Monday, September 20, 2010

R: Multiple Regression

# In general, I didn't code this myself.

# lib(s): MASS
# Note to self: Multiple regression is covered in Linear Models I of LSE's Computational Statistics course by Penzer.

# Red indicates stuff you have to edit.

# Before using this script:
library(MASS)

# Data input: generic

# alpha tested ok on 3 Aug 2010
# For data frame 'infile':

MultiReg1 <- lm(dependent.var~independent.var1+independent.var2+independent.var3+...+independent.var,data=infile) # beta tested ok against result from STATA 10.
summary(MultiReg1)
anova(MultiReg1)# (sequential) anova table in the order which the variables are specified. Changing the order in which the independent variables are specified will change the results of the anova.
# par(mfrow = c(2,2))# Uncomment if you want all 4 plots in one window
plot(MultiReg1)
# par(mfrow = c(1,1)) # returns plot window to single plot mode.
boxcox(MultiReg1)
# To add variables into the model:
addterm(MultiReg1, ~.+Var1+Var2+Var3+...+Var, test="F") # adds a single term to those listed and displays the corresponding F-stat. ~. denotes the existing model.
# To remove variables from the model:
MultiReg2 <- update(MultiReg1,~(.-Var1),data=infile)

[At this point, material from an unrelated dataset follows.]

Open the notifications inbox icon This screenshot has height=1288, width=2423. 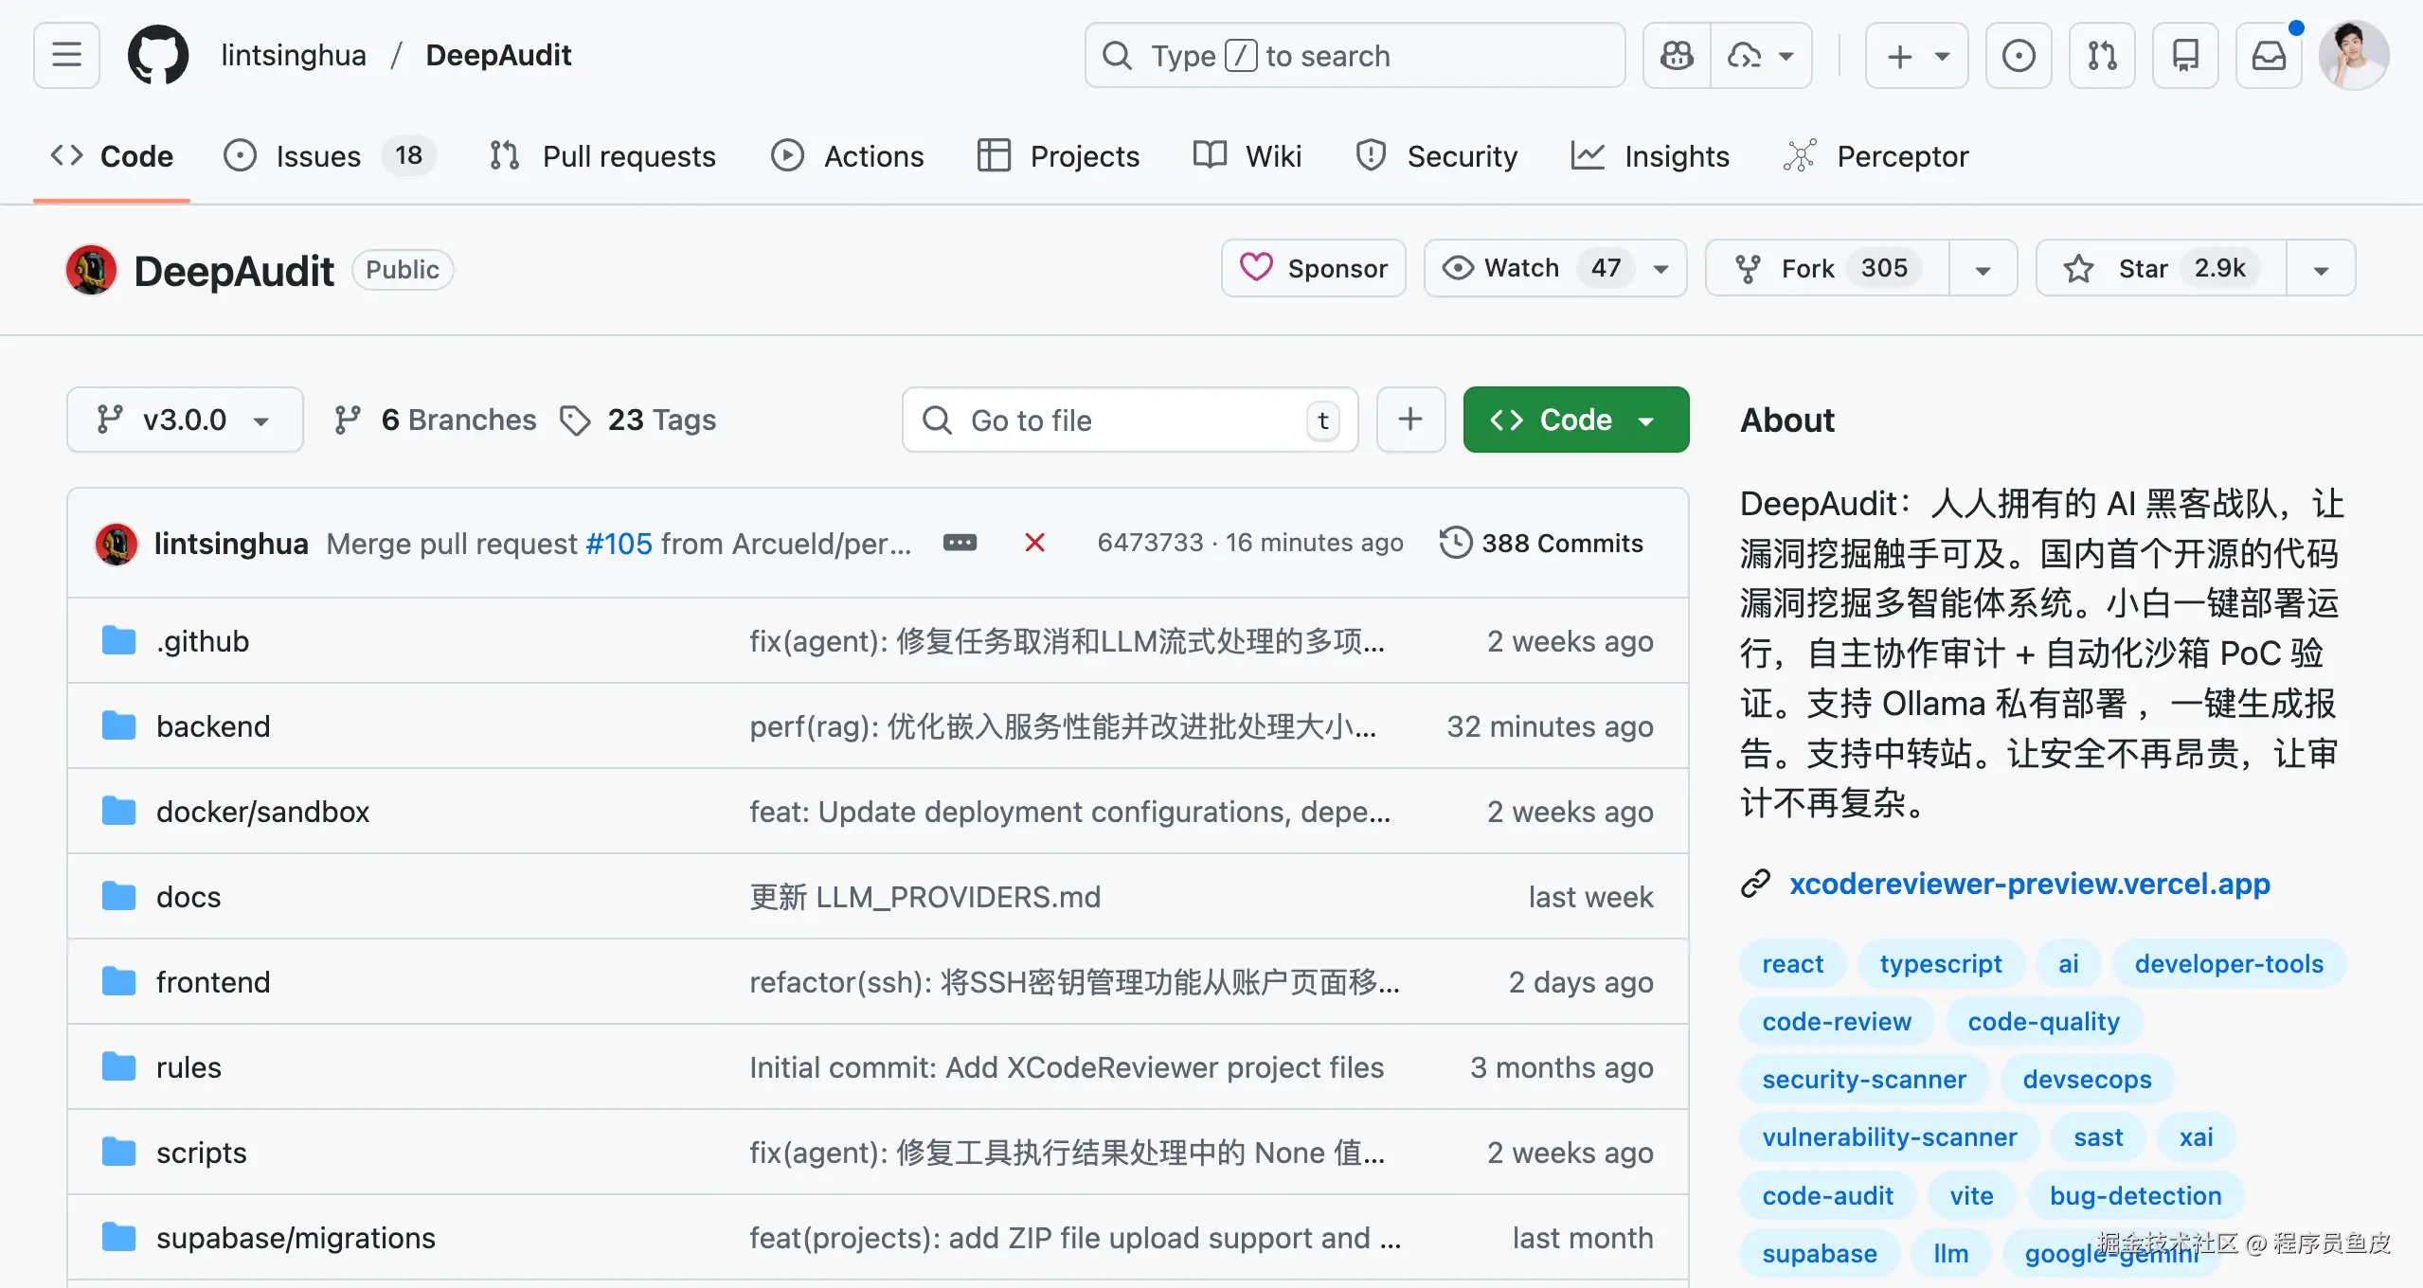click(x=2269, y=56)
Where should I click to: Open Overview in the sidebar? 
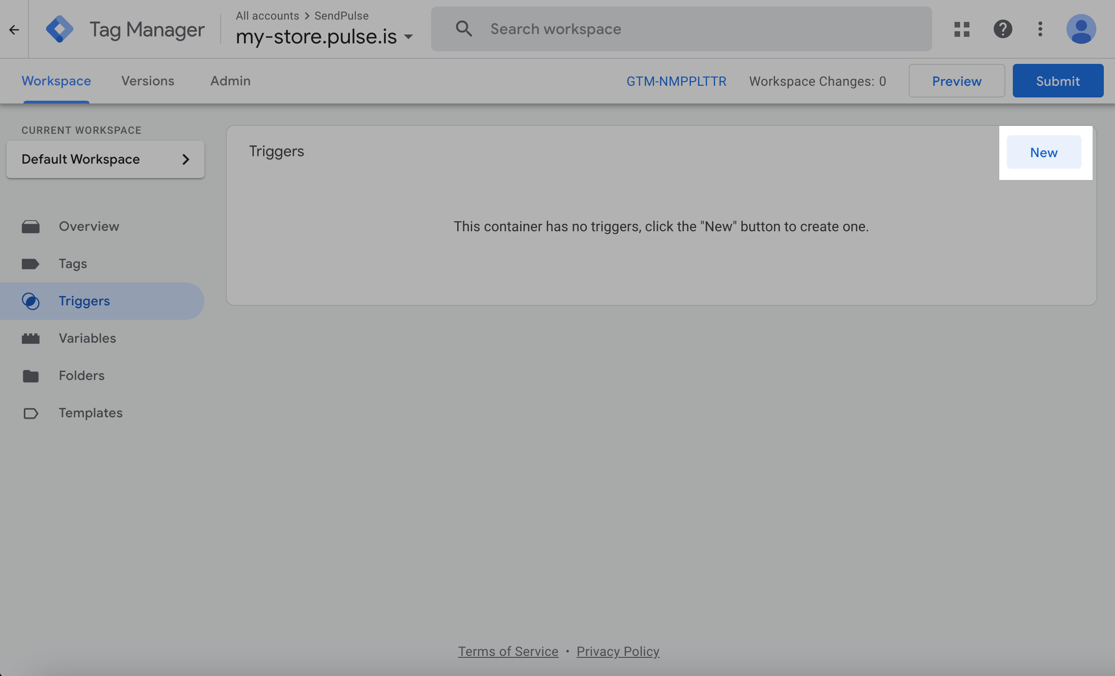pos(89,227)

# Other useful functions # - alpha tested ok on 3 Aug 2010 -
coefficients(MultiReg) # model coefficients
confint(MultiReg, level=0.95) # CIs for model parameters
fitted(MultiReg) # predicted values
residuals(MultiReg) # residuals
vcov(MultiReg) # covariance matrix for model parameters
influence(MultiReg) # regression diagnostics
# Backwards Elimination # alpha tested ok on 2 Aug 2010
MultiReg <- lm(DepVar~indep.var1+indep.var2+indep.var3+...+IndepVar)
dropterm(MultiReg, test="F")
MultiReg2 <- update(MultiReg, ~.-IndepVar)
dropterm(MultiReg2,test="F") # to drop more variables, repeat this dropterm(...) and NewReg <- update(OldReg, ~.-VarToDrp) as necessary.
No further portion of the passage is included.